→ **SELECTED TEXT**
══════

Let’s see ... Alberta is expected to enter a recession this year, unemployment is rising, home values are stagnant or dropping, and the provincial government raised 59 taxes and fees in its budget, while projecting a $5-billion deficit.Good time to call an election.

Let’s see ... Alberta is expected to enter a recession this year, unemployment is rising, home values are stagnant or dropping, and the provincial government raised 59 taxes and fees in its budget, while projecting a $5-billion deficit.

Good time to call an election.

Of our 87-seat legislature, 25 seats will have no true incumbent at election call, either due to retirements or with the current member running for a different party this time. According to an article in the Globe and Mail, that’s the highest turnover since the Progressive Conservatives took power in 1971.

Political polls suggest the long-ruling Tories are neck-and-neck in popularity with the Wildrose Party — even though most Albertans don’t even know the name of the party’s leader. (It’s Brian Jean, by the way, with a bonus point if you know he’s running in Fort McMurray.)

But not even Wildrose will agree that voter intentions are as close as the pollsters suggest. So let this be one more election to prove polling is an obsolete tool. Really, somebody has to tell the industry that you can’t get a representative sample of Albertans any more by calling landline telephones.

I suspect the Tories might actually have to work through their campaign to maintain the size of their majority. That will be a change from the days when winning the Tory nomination was the biggest hurdle to being sworn in as an MLA.

But there’s an inertia in Alberta that is so hard to overcome. People may be unhappy with our government — we haven’t forgotten the excesses of the Alison Redford regime, and we’re not gullible enough to believe that’s been entirely purged.

We know the Tories have been promising for 43 years to get Alberta off the roller-coaster of energy prices, and we know there’s not enough in Jim Prentice’s 10-year plan to convince us even another 10 years will change that.

But when voters do the gut check in the polling booth, they stick with the devil they know.

Or they don’t vote at all.

══════

→ **TASKS TO COMPLETE**
1. Retype the Alberta election column from "But not even" to "been entirely purged.", keeping every word and punctuation mark as it appears.
2. Continue the Alberta election column from the point where it stops.

→ **INFORMATION PROVIDED**
══════

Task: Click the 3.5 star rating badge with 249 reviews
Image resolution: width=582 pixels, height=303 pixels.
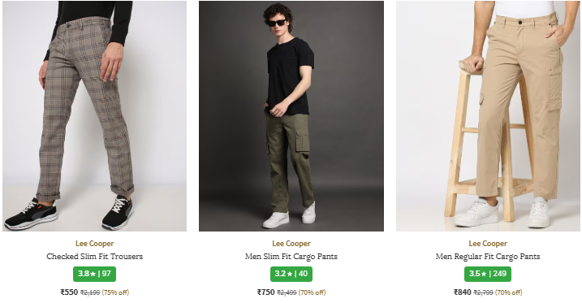Action: point(488,274)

══════

→ **RESPONSES FOR EACH TASK**
1.
But not even Wildrose will agree that voter intentions are as close as the pollsters suggest. So let this be one more election to prove polling is an obsolete tool. Really, somebody has to tell the industry that you can’t get a representative sample of Albertans any more by calling landline telephones.

I suspect the Tories might actually have to work through their campaign to maintain the size of their majority. That will be a change from the days when winning the Tory nomination was the biggest hurdle to being sworn in as an MLA.

But there’s an inertia in Alberta that is so hard to overcome. People may be unhappy with our government — we haven’t forgotten the excesses of the Alison Redford regime, and we’re not gullible enough to believe that’s been entirely purged.

2.
Above all, Albertans simply don’t punish bad government.

That’s why there’s never a bad time to call an election in Alberta.

How insular or detached from reality does a government have to be in Alberta before it loses the confidence of ordinary voters? Actually, that’s the wrong question.

The real question is: What does an opposition candidate have to do in Alberta to convince ordinary voters that they wouldn’t do worse if they became the government?

Such is the state of politics and governance here. However bad the track record is on issues of trust and vision, nobody else seems able to make us believe their vision is better or more trustworthy.

The leader of the Alberta Opposition spent years, hammering the government every day, never missing an opportunity for a headline, never short of damning information detailing government mismanagement or outright malfeasance, never missing a chance to say how they could do better.

And then she led a defection to cross the floor to become part of that same government.

OK, so what’s the Wildrose going to do for us today? Or the Liberals? Or the NDP? Or the Alberta Party? Or the Greens?

If the best the opposition can do is agree not to run against each other, or split the opposition vote in some few selected ridings, then this election is already in the bag.

That’s why I figure this election is not about Premier Jim Prentice’s 10-year plan, not directly anyway. This election is about shedding those 25 old members (including the new ones who didn’t win a nomination after switching parties).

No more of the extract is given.